Intuitively, the learning rate helps us to build trust in the algorithm. For example, when deciding on the magnitude of the weight update, we would potentially not change it by a huge amount in one go, but take a more careful approach in updating the weights more slowly.
This results in obtaining stability in our model; we will look at how the learning rate helps with stability in the next chapter.
The whole process by which we update weights to reduce error is called a gradient-descent technique.
Stochastic gradient descent is the means by which error is minimized in the preceding scenario. More intuitively, gradient stands for difference (which is the difference between actual and predicted) and descent means reduce. Stochastic stands for the selection of number of random samples based on which a decision is taken.
Apart from stochastic gradient descent, there are many other optimization techniques that help to optimize for the loss values; the different optimization techniques will be discussed in the next chapter.
Back-propagation works as follows:
- Calculates the overall cost function from the feedforward process.
- Varies all the weights (one at a time) by a small amount.
- Calculates the impact of the variation of weight on the cost function.
- Depending on whether the change has an increased or decreased the cost (loss) value, it updates the weight value in the direction of loss decrease. And then repeats this step across all the weights we have.
If the preceding steps are performed n number of times, it essentially results in n epochs.

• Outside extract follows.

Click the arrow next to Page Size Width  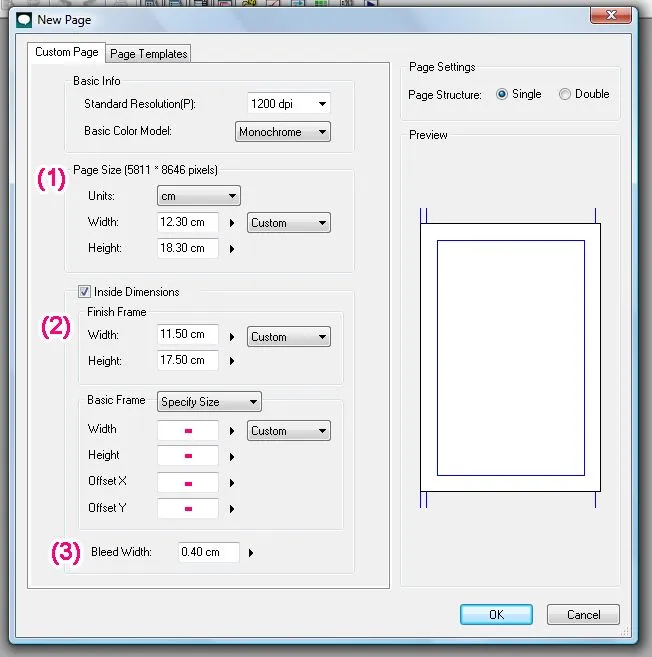click(x=232, y=223)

In order to further cement our understanding of back-propagation in neural networks, let's start with a known function and see how the weights could be derived:
For now, we will have the known function as y = 2x, where we try to come up with the weight value and bias value, which are 2 and 0 in this specific case:
x |
y |
1 |
2 |
2 |
4 |
3 |
6 |
4 |
8 |
If we formulate the preceding dataset as a linear regression, (y = a*x+b), where we are trying to calculate the values of a and b (which we already know are 2 and 0, but are checking how those values are obtained using gradient descent), let's randomly initialize the a and b parameters to values of 1.477 and 0 (the ideal values of which are 2 and 0).
How to do it...
In this section, we will build the back-propagation algorithm by hand so that we clearly understand how weights are calculated in a neural network. In this specific case, we will build a simple neural network where there is no hidden layer (thus we are solving a regression equation). The code file is available as Neural_network_working_details.ipynb in GitHub.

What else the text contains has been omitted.